> Extracted text
The Proposed Transaction, which has been approved by the respective boards of directors of Pharma Two B and Hepion, is expected to close in the fourth quarter of 2024 and remains subject to approval by both Pharma Two B and Hepion’s respective stockholders, regulatory approval, listing of Pharma Two B’s ordinary shares on Nasdaq under the ticker symbol “PHTB” and other customary closing conditions. Upon the anticipated closing of the Proposed Transaction, the combined company will operate under the “Pharma Two B” name.
Hepion also announced that a special meeting (the “Special Meeting”) of its stockholders will be held on December 12, 2024 to approve the Proposed Transaction. The Special Meeting will be held at 9:00 a.m. Eastern Time via live webcast at www.virtualshareholdermeeting.com/HEPA2024SM. Hepion stockholders of record at the close of business on the record date of November 6, 2024 are entitled to vote at the Special Meeting. Hepion filed its definitive proxy statement/prospectus relating to the Proposed Transaction with the SEC and will mail it to stockholders on or about November 8, 2024. More details about the Proposed Transaction and the resolutions to be voted upon at the Special Meeting can be found in the definitive proxy statement/prospectus, available at http://www.sec.gov. Hepion stockholders who need assistance in completing the proxy card, need additional copies of the proxy statement/prospectus, or have questions regarding the Special meeting may contact Hepion’s proxy solicitor, Campaign Management, by calling 1-855-422-1042 or emailing [email protected].
A.G.P./Alliance Global Partners is serving as financial advisor to Hepion and Sheppard, Mullin, Richter & Hampton LLP is acting as U.S. legal advisor to Hepion and Lipa Meir & Co.is acting as Israeli legal advisor to Hepion. Sullivan & Worcester LLP is serving as legal advisor to A.G.P.
Laidlaw & Company (UK) Ltd. is acting as financial advisor to Pharma Two B. and Meitar Law Offices and Goodwin Procter LLP are acting as legal advisors to Pharma Two B.

> What you should do
Answer from the transaction announcement:
(a) Under what ticker symbol are Pharma Two B's ordinary shares to be listed on Nasdaq?
(b) What is the record date for voting at the Special Meeting?
(c) Which firm is serving as financial advisor to Hepion?
The lines that come next have nothing to do with the transaction announcement.

> Collected data
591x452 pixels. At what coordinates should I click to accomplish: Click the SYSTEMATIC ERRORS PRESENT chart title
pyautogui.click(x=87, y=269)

> Response for this exercise
(a) "PHTB"
(b) November 6, 2024
(c) A.G.P./Alliance Global Partners